U.N. migration agency rejects Trump nominee Ken Isaacs as leader
GENEVA -- The U.N.'s migration agency snubbed the Trump administration's candidate to lead it on Friday, a major blow to U.S. leadership of a body addressing one of the world's most pressing issues - and only the second time that it won't be run by an American since 1951. Diplomats who took part in the first three rounds of voting Friday told the Associated Press that American Ken Isaacs was eliminated in the ongoing contest to elect the next director-general of the International Organization of Migration.
The race was so far led by Antonio Vitorino, a Portuguese Socialist, ahead of IOM deputy director-general Laura Thompson of Costa Rica.
U.N. migration officials are distressed by U.S. policy and sources told CBS News that Mr. Trump's candidate did not stand a chance, reports CBS New' Pamela Falk. In addition, as a former Portuguese politician, Vitorino has a good relationship with the secretary general and will move the global compact on migration forward, Falk reports.
The move marks a searing rejection of the U.S. candidate just as the Trump administration has been retreating from or rebuffing international institutions - including two others based in Geneva: Earlier this month, the United States pulled out of the U.N.'s Human Rights Council, and Mr. Trump has recently criticized the World Trade Organization as "unfair" to the U.S.
"Yet another sign that US power, authority and prestige has been so dramatically diminished," tweeted Keith Harper, who was the Obama administration's ambassador to the rights council. The "IOM Director is seen as an 'American seat' and Mr. Trump was unable to place an American in it."
Isaacs' candidacy had been clouded by U.S. policies like travel bans and migrant family separations - and his own comments that critics have called anti-Muslim. But few diplomats streaming out of a Geneva conference center dared to offer an explanation about how an American was stripped of a post that the U.S. has held a lock-hold on for decades.

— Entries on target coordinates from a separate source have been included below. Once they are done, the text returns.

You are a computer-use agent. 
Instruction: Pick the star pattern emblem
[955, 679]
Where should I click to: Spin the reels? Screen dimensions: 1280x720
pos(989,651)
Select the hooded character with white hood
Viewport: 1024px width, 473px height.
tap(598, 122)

One, Senegalese diplomat Youssoupha Ndiaye, simply spoke of the early result: "The American is out." Two other diplomats confirmed that, as well as the two-person race remaining between Vitorino and Thompson, as delegates broke for lunch. The two spoke on condition of anonymity because they weren't authorized to release the information publicly.
The winner, who will be determined by dues-paying, ballot-casting members among the 172 countries in the IOM, will succeed longtime U.S. diplomat William Lacy Swing, who leaves in September. IOM officials declined to confirm the result until voting was finished.
An intergovernmental body that became a U.N.-related agency in 2016, IOM has had only one director-general who wasn't American since its creation 67 years ago.
But Mark Hetfield, a self-described friend of Isaacs who heads the humanitarian group HIAS, which works with IOM, put the blame on policies and invective from the man in the White House - not the candidate for the U.N. migration agency job.
"This IOM election really was not about Ken Isaacs, for whom I have a lot of respect as a humanitarian," Hetfield said. "The election was an international referendum rejecting President Trump and his xenophobic, Islamophobic and isolationist policies. Let's face it, Isaacs' tweets were no worse than the ones coming out of the White House."
The administration is fresh off major international scorn over the separation of migrant families coming across the Mexico border. The U.S. Supreme Court has also upheld his ban on U.S. travel for citizens of a number of countries, most of them predominantly Muslim. Trump has also yanked the United States out of the Global Compact for Migration.
Even before that, Isaacs was on the defensive over retweets and other comments that some critics viewed as anti-Muslim, so much so that he shut down his Twitter account. After that Isaacs carefully stage-managed his media appearances and kept to script - with State Department handlers advising him or in tow.
Playing in Isaacs' favor along with tradition, however, was money: The United States is the single biggest donor to the IOM, followed closely by the European Union.